We found several differences in the assessed parameters using the cross-sectional LOI analysis and a subsequent comparison between the GBM and the brain abscess targeting the characteristics of each not only main but also transitional compartment (Fig. 5a–c). However, using statistical tests, the differentiation of the GBM from the brain abscess was not very accurate when comparing the individual parameters obtained by analyzing the ADC values in the ROI cross-section. We found that the data obtained from the LOI did not have a normal distribution; therefore, to increase the ability to distinguish the GBM from the brain abscess, we included all of the parameters in a multiparametric evaluation using machine learning algorithms. In Table 1, we can observe an overview of all the predictors derived from the LOI and subsequently used in machine learning. Our methods were able to distinguish the two representative RELs, meaning the GBM and the brain abscess, at high accuracy (Figs. 6 and 7). To classify the studied pathologies, we used two machine learning methods, namely, the k-NN and the SVM. Utilizing the test data, we achieved very good results for both methods. However, the k-NN method performed better, with 80.0% of the abscesses classified correctly during the testing; the GBM delivered an accuracy of 93.3%. Using the SVM method, a correct prediction was achieved in 70.0% of the abscesses, and 90.0% of the glioblastomas. However, in future research, we still plan to use the two methods, albeit complemented with other convenient approaches and datasets: Combining such tools and options appears to have the potential of delivering very promising results.

Unlike the previous methods, the proposed methodology for discriminating between the two RELs with different pathological backgrounds joins together the advantage of very fast diagnosis with simplicity and uniformity in the data extraction, processing, and interpretation.

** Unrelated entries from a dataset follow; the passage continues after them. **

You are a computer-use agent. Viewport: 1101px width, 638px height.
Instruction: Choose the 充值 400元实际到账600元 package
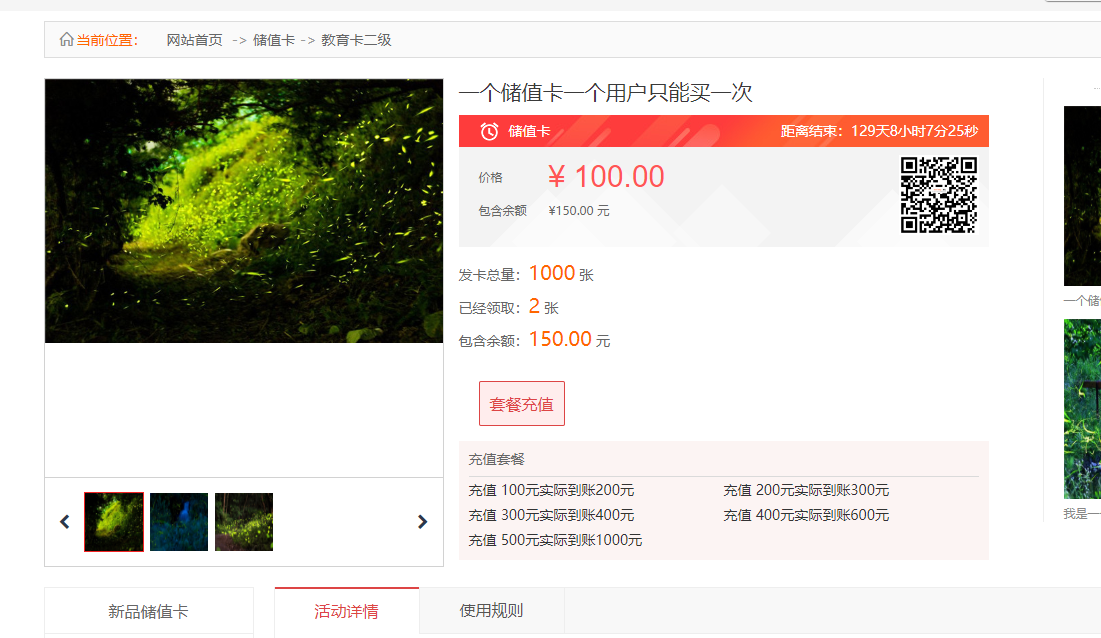pyautogui.click(x=806, y=515)
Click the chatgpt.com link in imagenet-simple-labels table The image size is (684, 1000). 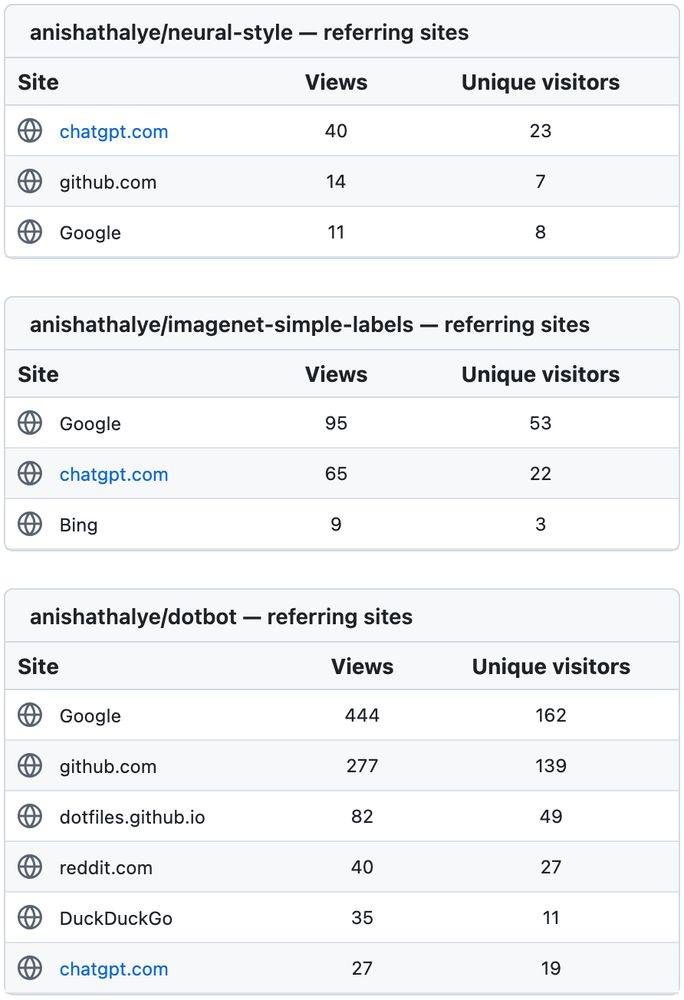pyautogui.click(x=113, y=474)
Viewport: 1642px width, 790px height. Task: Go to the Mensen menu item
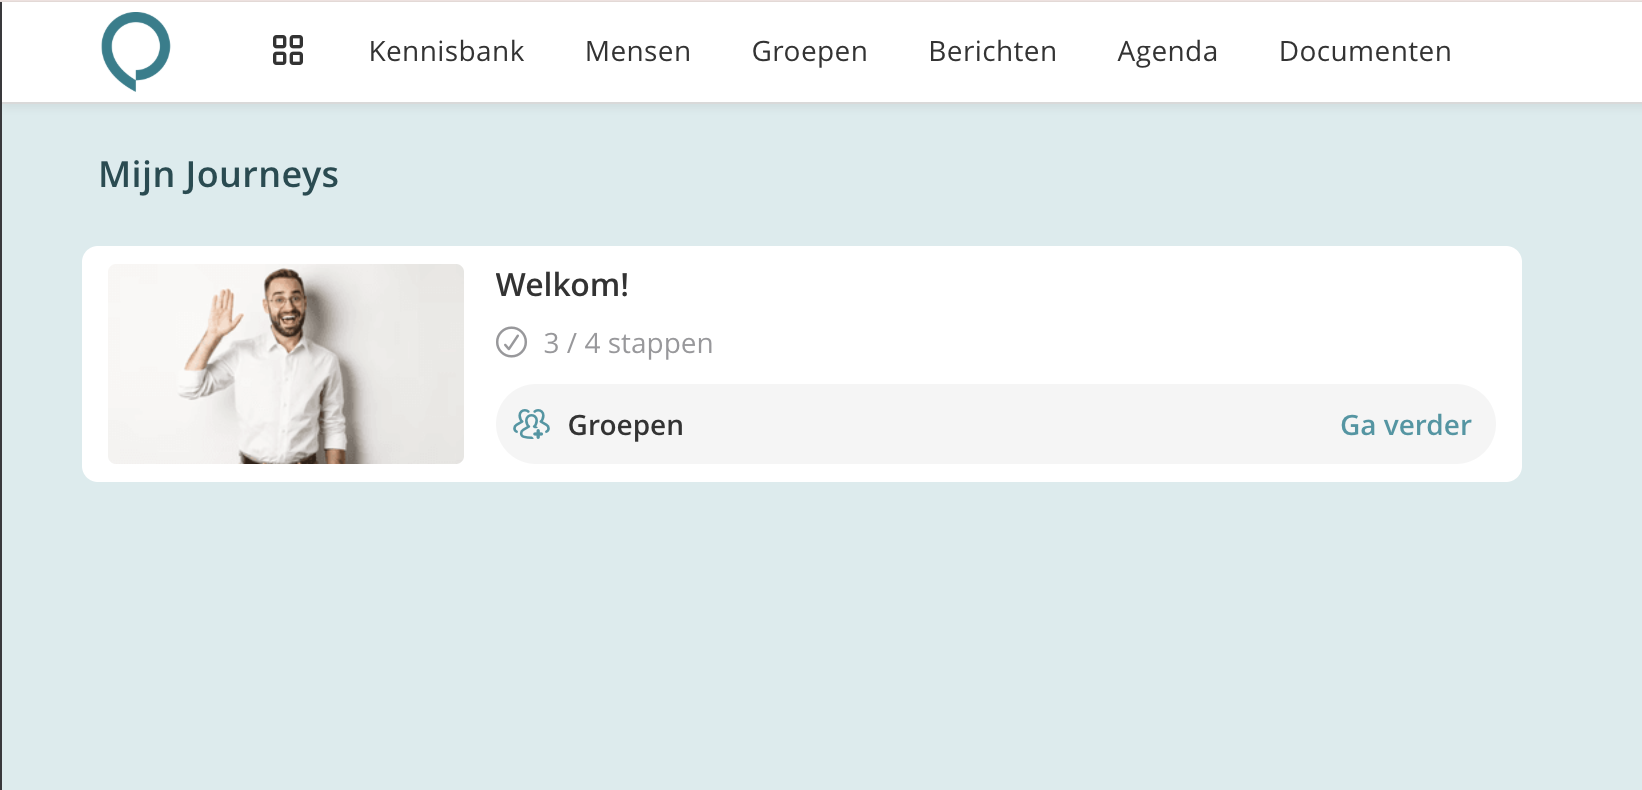[638, 51]
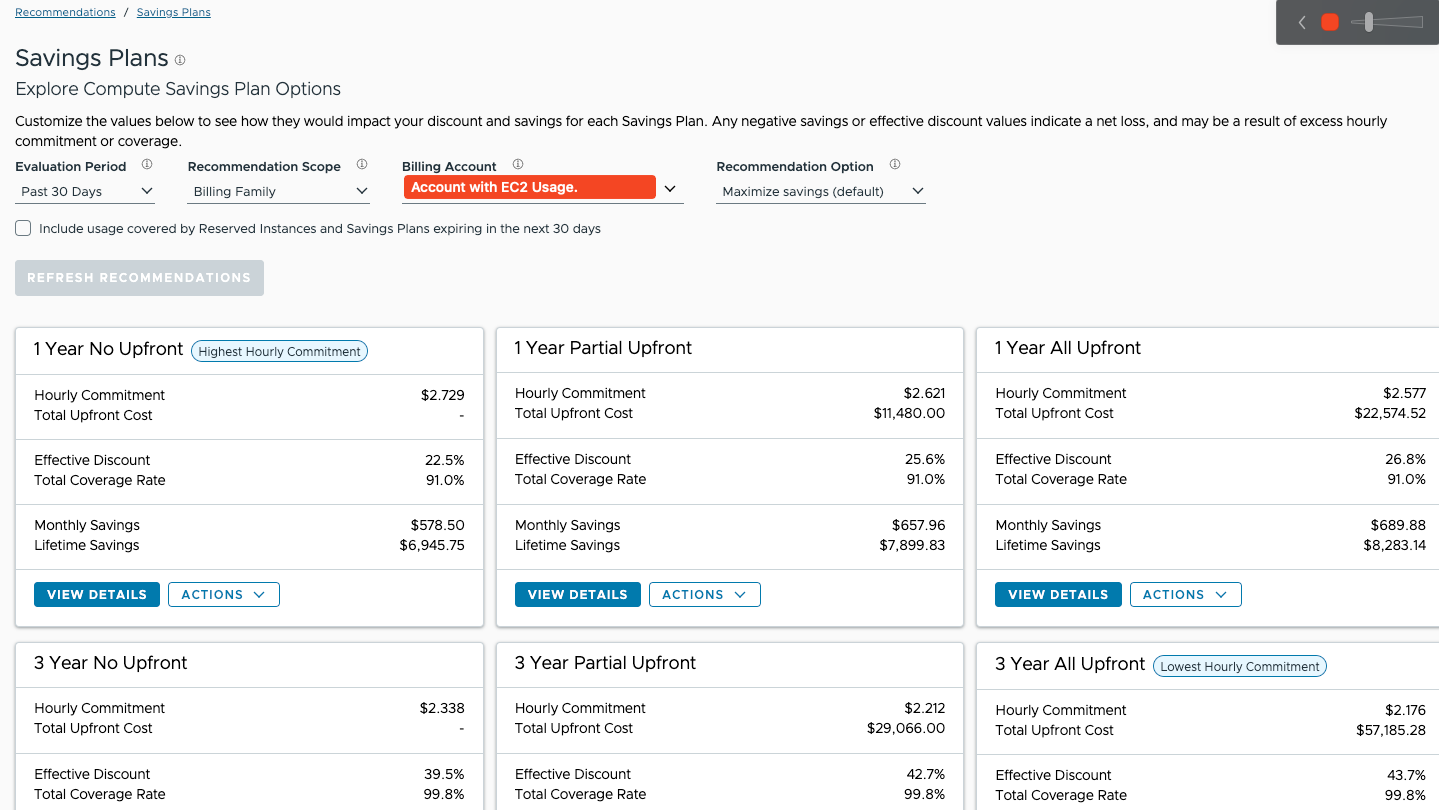Open Recommendation Scope Billing Family dropdown
This screenshot has width=1439, height=810.
point(279,191)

Moreover, in contrast to the commonly published approaches, there is no need for multidimensional image analysis, spatial modeling, volumetry, or other complex ADC image processing operations.

Despite the promising results, our study has several limitations. To define the brain tissue structures that affect the ADC value, we have to describe the size of a pixel on the ADC maps. We analyzed ADC maps with the pixel size of 0.8 × 0.8 mm and slice thickness of 5 mm; this means that the ADC value for a voxel was calculated from the volume of 3.2 mm3. However, the biological basis of an area of this size can be heterogeneous, containing different numbers and types of cells, vessels, extracellular matrices, and other elements. Nonetheless, one pixel could comprise multiple GBM or brain abscess zones, including transition ones.

Another limitation is the small number of patients, partially compensated for by the higher volume of LOIs acquired from the GBM and the brain abscess. Moreover, the number of patients varied between the individual groups. In general, brain abscesses are less common than GBMs; thus, there were twice as many patients with a GBM than with a brain abscess.

Conclusions

Our study proposes a new approach for evaluating ADC maps obtained from different RELs. Along with an assessment of the ADC value dynamics in the individual REL compartments, including transitional ones, we were able to distinguish GBMs from brain abscesses with high accuracy. Moreover, the proposed method can contribute to standardization in ADC map evaluation. Considering the promising results of our procedures for evaluating the ADC values in different compartments of RELs, the effectiveness of the research outcomes is presently verifiable in prospective clinical trials.